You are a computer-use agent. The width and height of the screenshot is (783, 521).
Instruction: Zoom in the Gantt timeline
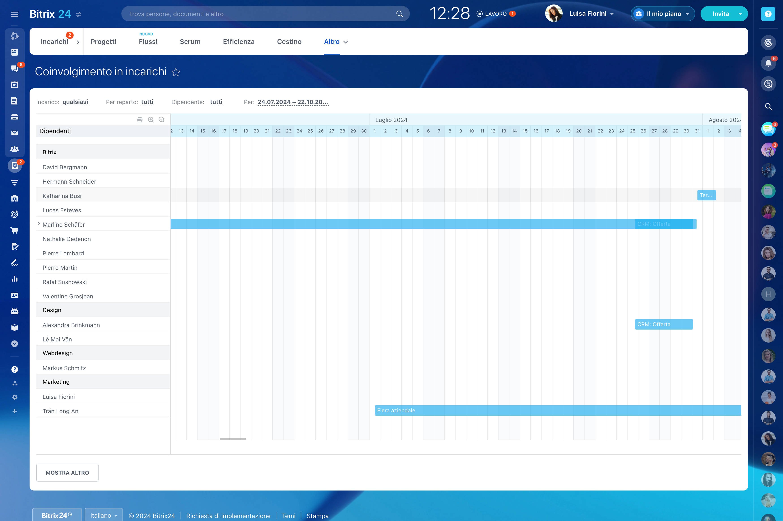pos(151,120)
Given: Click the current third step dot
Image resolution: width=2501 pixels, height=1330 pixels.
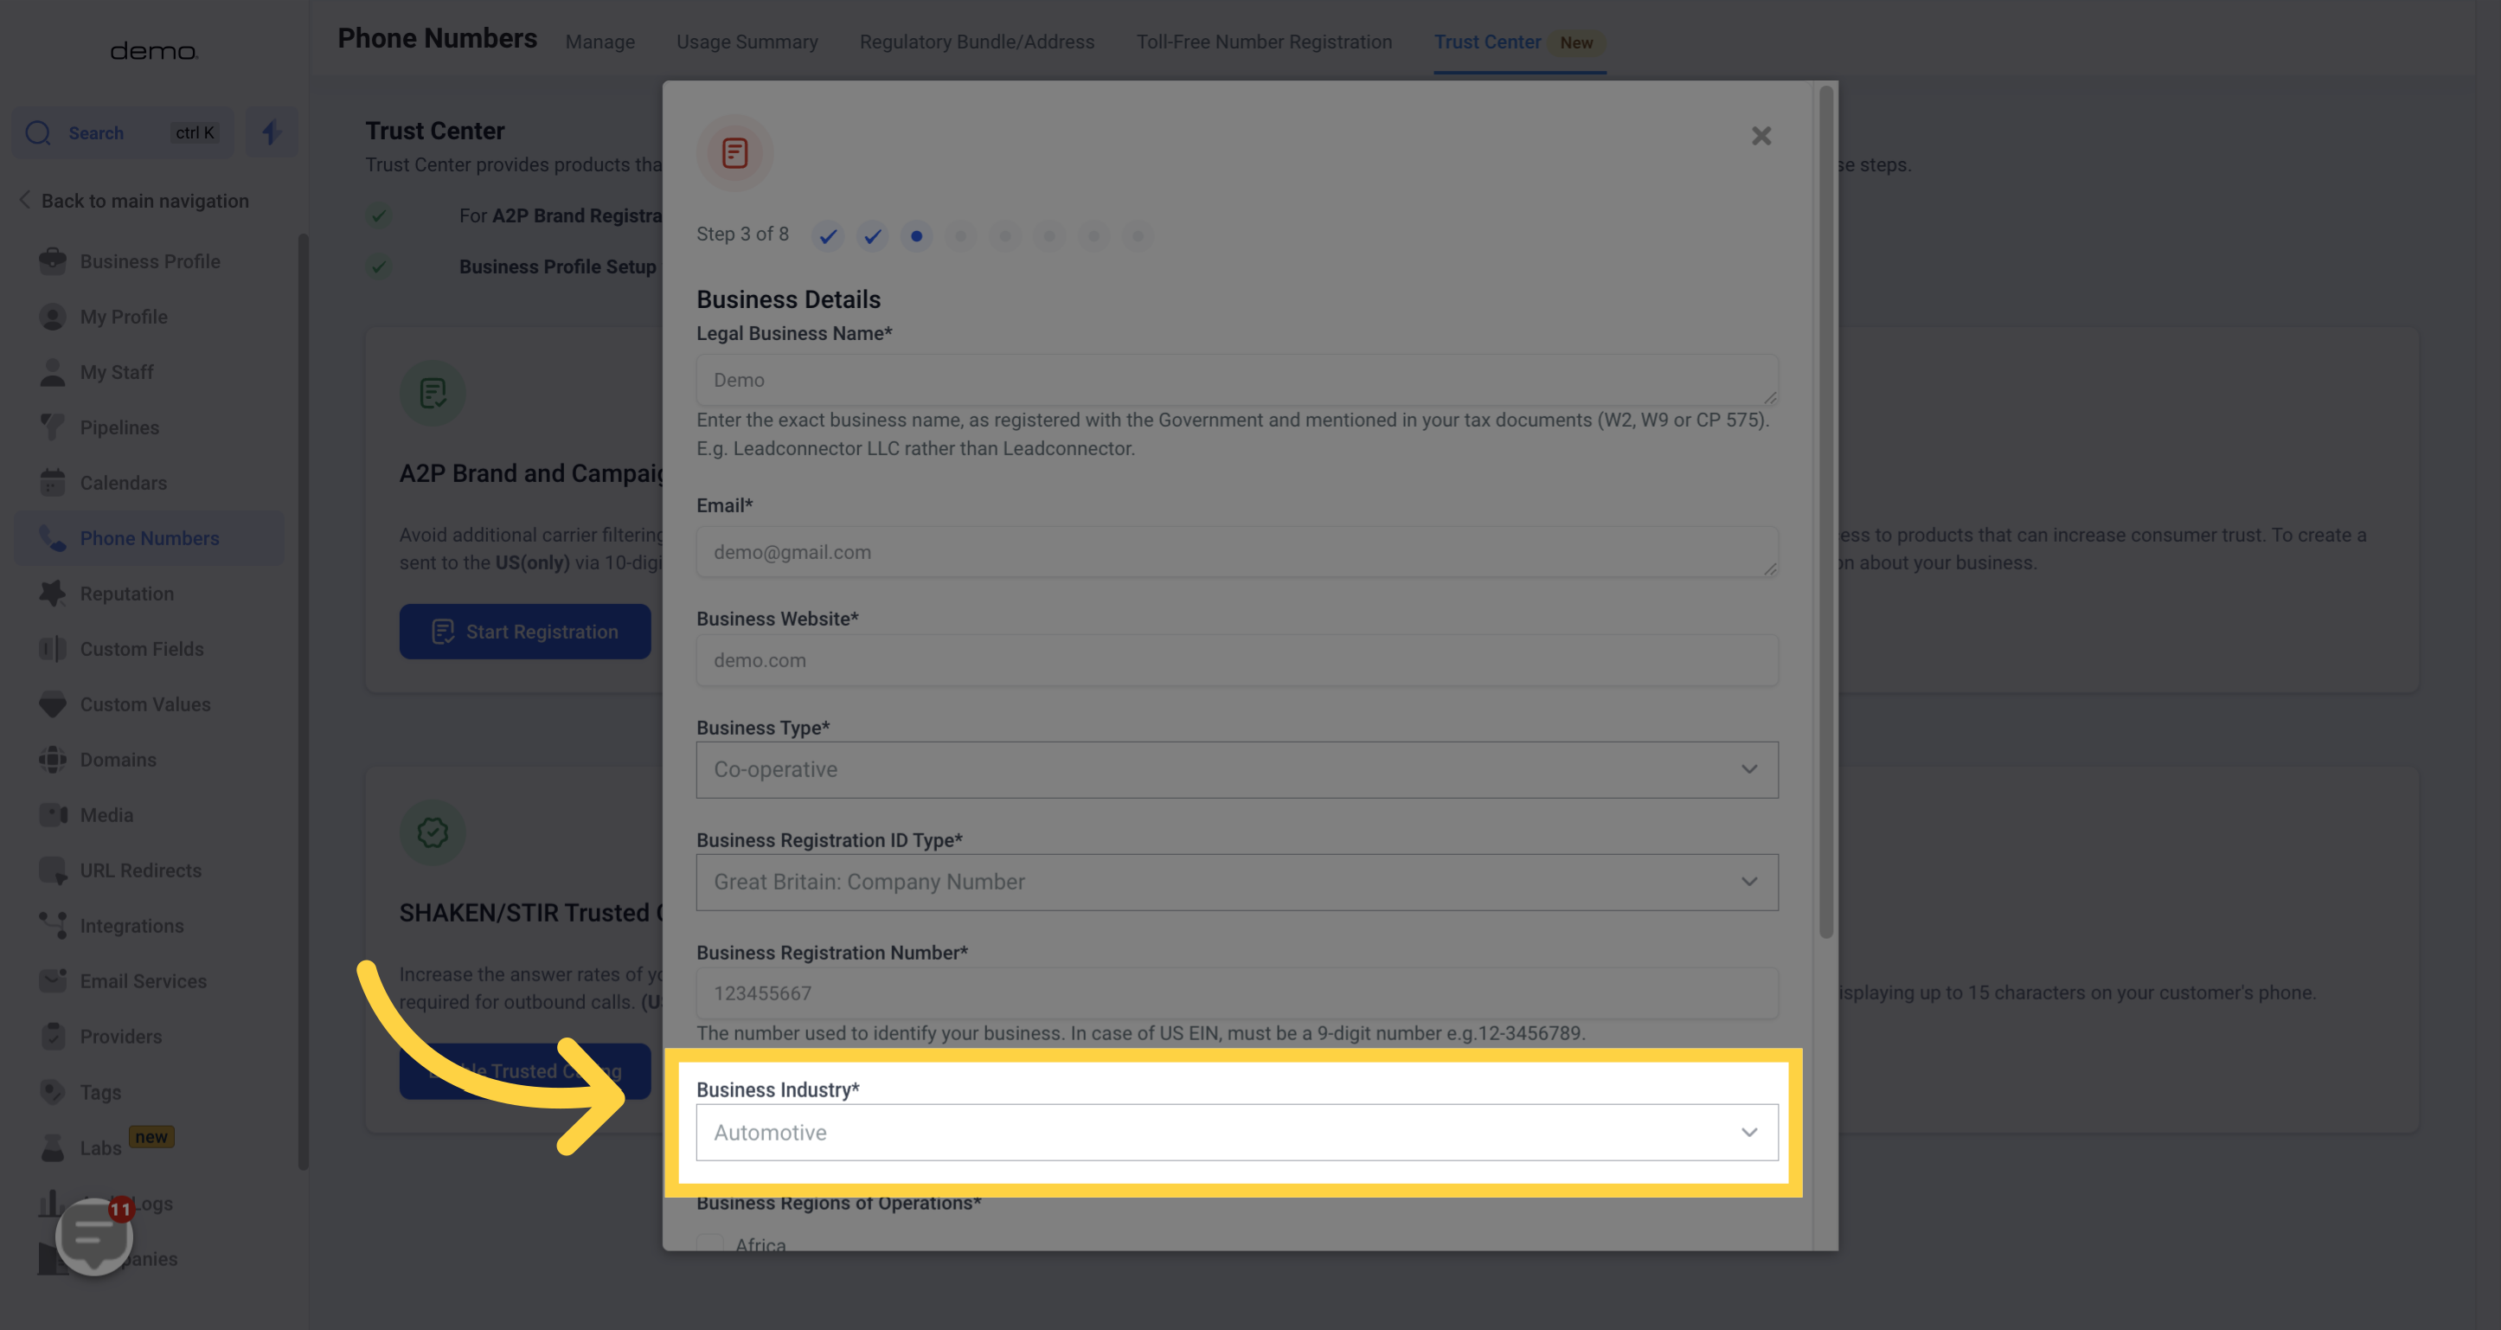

EXERCISE REQUIREMENTS: Please output the listing above in full, exactly as given, without its images.

WRITTEN ANSWER:
You are a computer-use agent. The width and height of the screenshot is (783, 521).
Instruction: Zoom in the Gantt timeline
pos(151,120)
Given: Click the current third step dot
Image resolution: width=2501 pixels, height=1330 pixels.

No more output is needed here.